Having paid a short visit to Mr. Schnyder, the newly appointed Professor of Botany, I strolled through the adjoining fields with the hope of finding some remains of the autumnal vegetation. The low flat country is intersected by broad ditches, and much reminded me of Battersea fields as they existed half a century ago, when I first began to collect British plants. Seeing in a ditch the remains of a fine Sagittaria, I filled a bit of paper with the minute seeds, and from these has sprung a plant which has for several seasons been admired by the visitors to Kew Gardens. It is the Sagittaria Montevidensis, which is not uncommon in Argentaria and Uruguay, but, so far as I know, does not extend to Brazil—a singular fact, considering that the seeds must be readily transported by water-birds. In its native home it grows to a somewhat larger size than the European species, but is not very conspicuous. Cultivated at Kew, in a house kept at the mean temperature of about 78° Fahr., it has attained gigantic proportions, rising to a height of over six feet, and the petioles of the leaves attaining the thickness of a man's arm.

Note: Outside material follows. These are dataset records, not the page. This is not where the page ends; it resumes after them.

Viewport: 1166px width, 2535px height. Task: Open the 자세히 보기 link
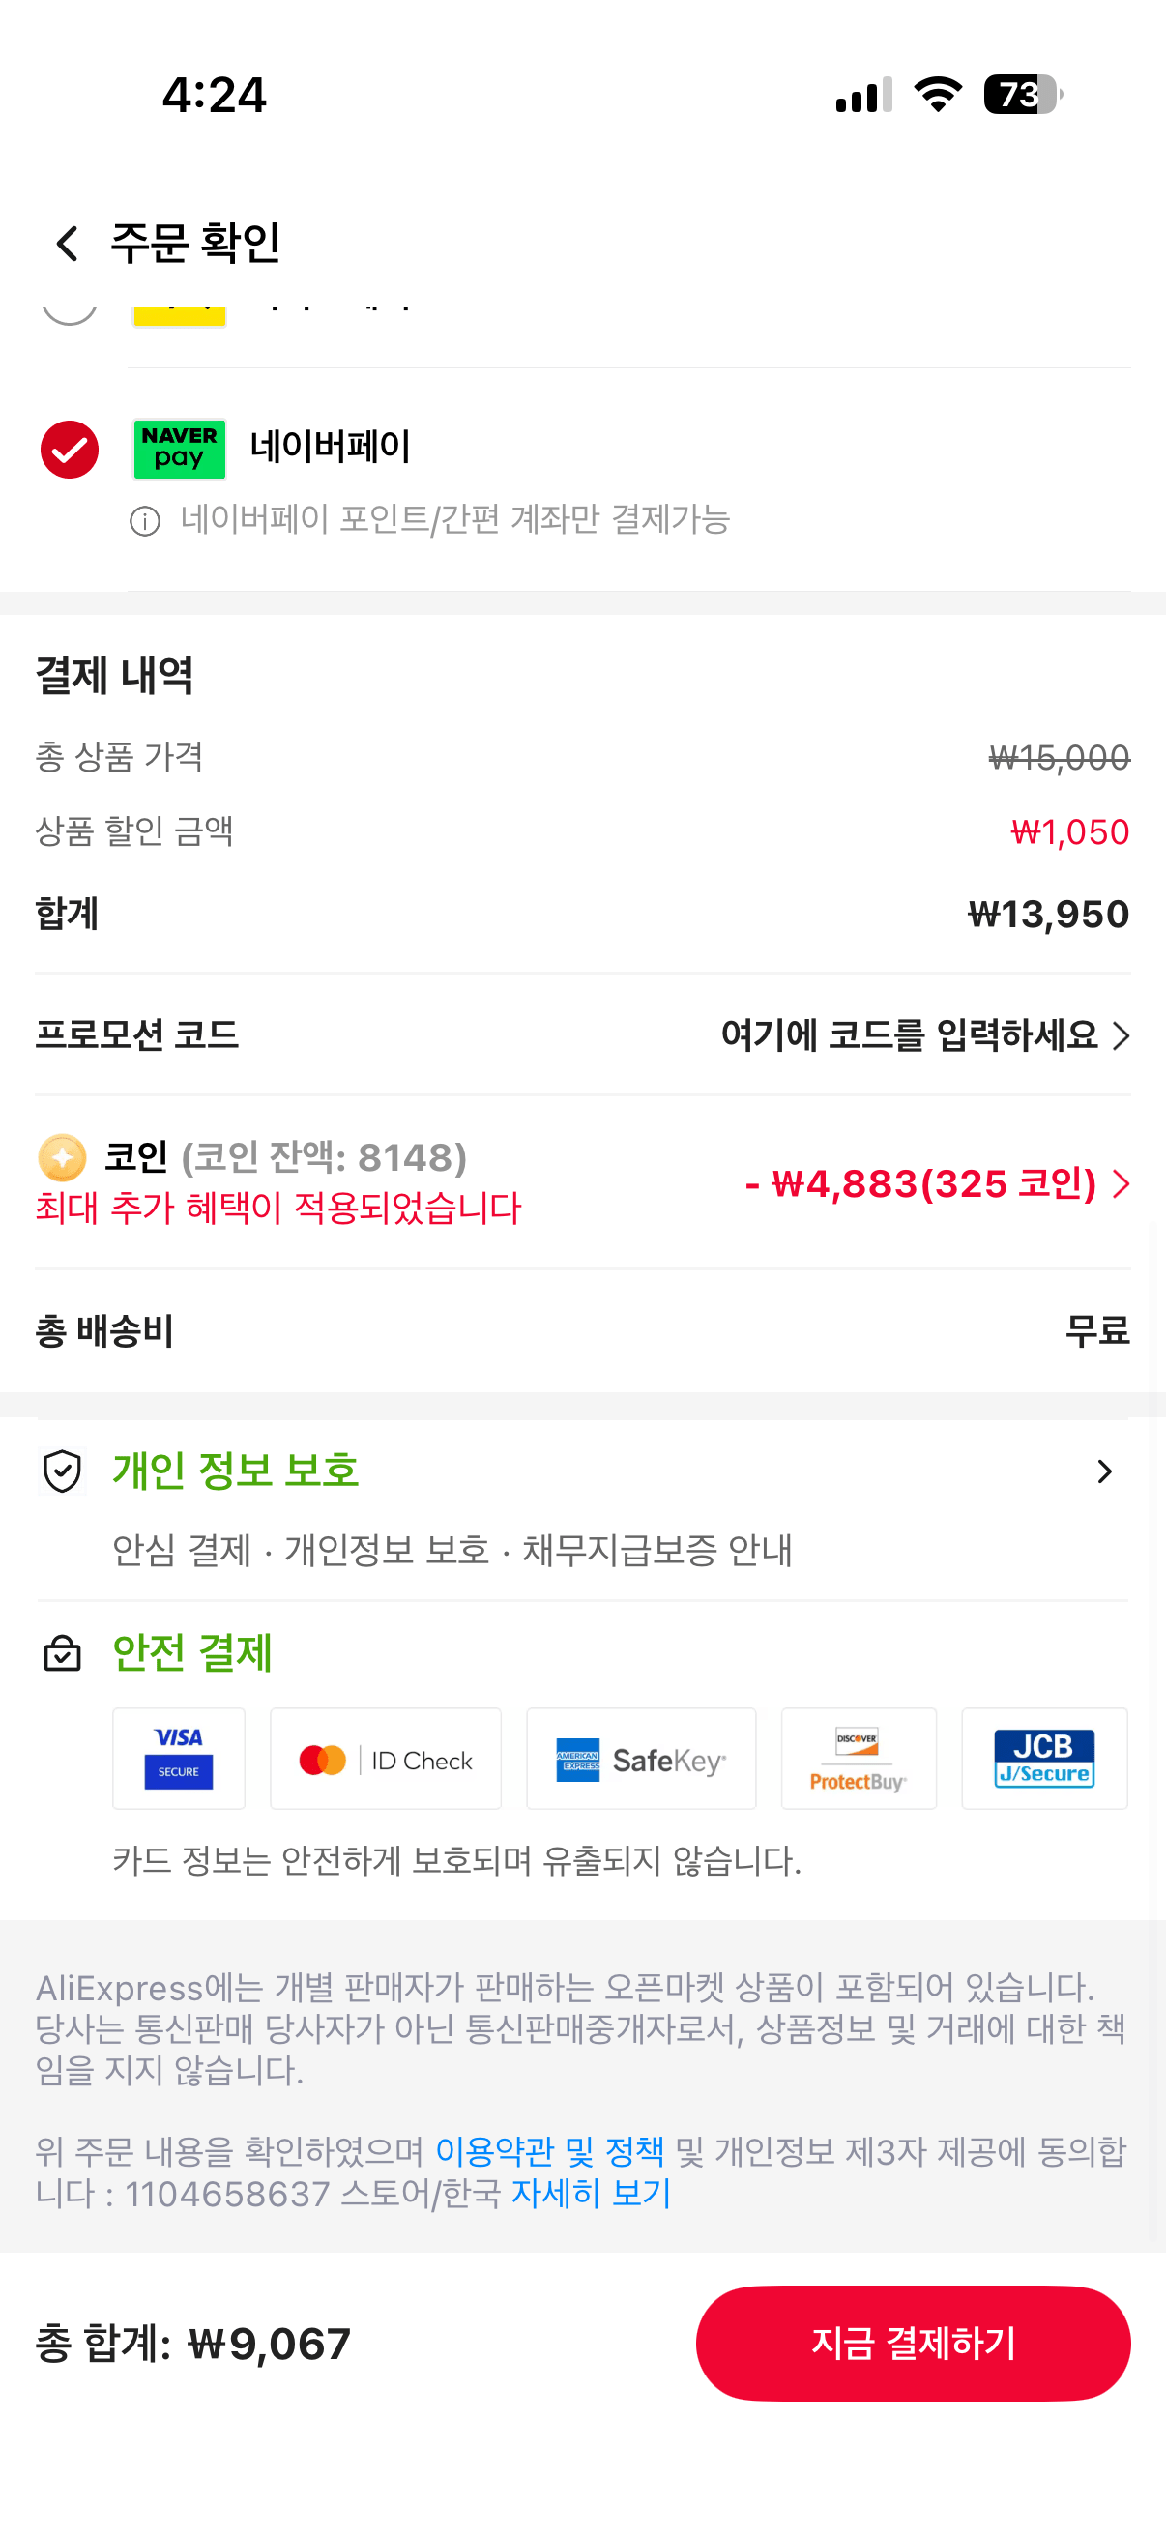(x=590, y=2194)
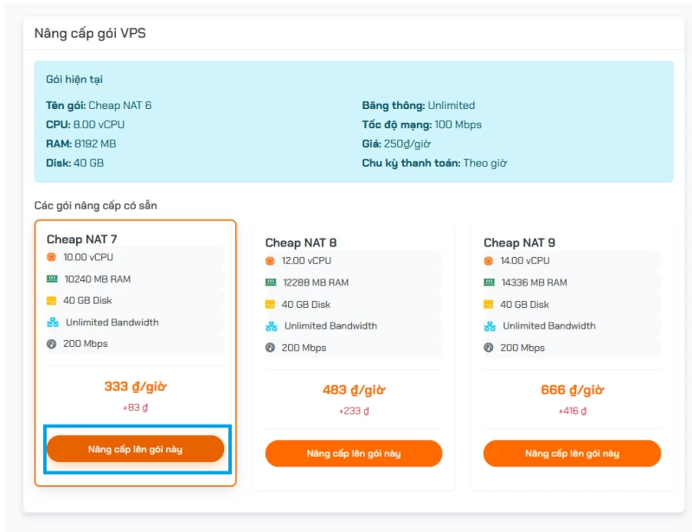Click the 333 đ/giờ price text
Image resolution: width=692 pixels, height=532 pixels.
(x=136, y=387)
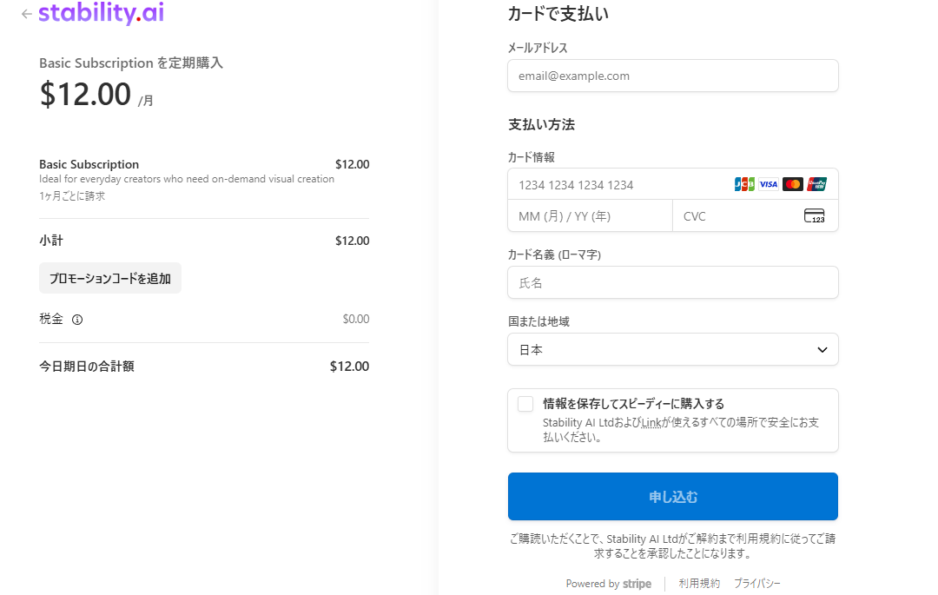Click the CVC card hint icon
The height and width of the screenshot is (595, 938).
click(x=814, y=216)
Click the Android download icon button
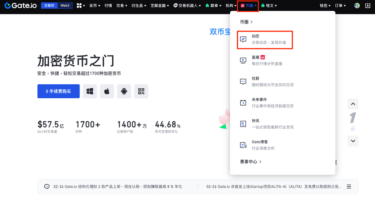Viewport: 375px width, 202px height. 124,91
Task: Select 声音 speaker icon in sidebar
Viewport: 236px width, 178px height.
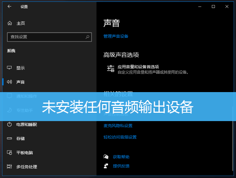Action: (10, 82)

I had arranged to take my passage to Brazil in the steamer Neva, of the Royal Mail Company, and at this season I felt no regret at quitting this region of South America, which offers comparatively slight attractions to the tourist. I was led, however, from

all the information that I collected, to form a high estimate of the advantages that it offers to European settlers. At the present time the chief source of profit is from the rearing of cattle; but, though long neglected, agriculture promises to become the most important element of national prosperity. Until the middle of this century there were none but wooden ploughs of the type used by the aborigines, and corn was imported from abroad to feed the townspeople. There are now numerous agricultural colonies formed by foreign settlers, especially in the state of Santa Fé, and the results have been eminently successful. Large crops of grain, especially wheat, of excellent quality, are easily raised. The vine prospers, even as far south as Bahia Blanca, and in the northern states cotton, olives, tobacco, and other subtropical products appear to thrive. These agricultural colonies have been chiefly formed by Italian, Swiss, and German immigrants, and one of the most recent, composed of Welshmen, has been established so far south as the river Chubat in Patagonia. It may be feared that, owing to the deficient rainfall of that region, the prospects of the settlement are somewhat uncertain.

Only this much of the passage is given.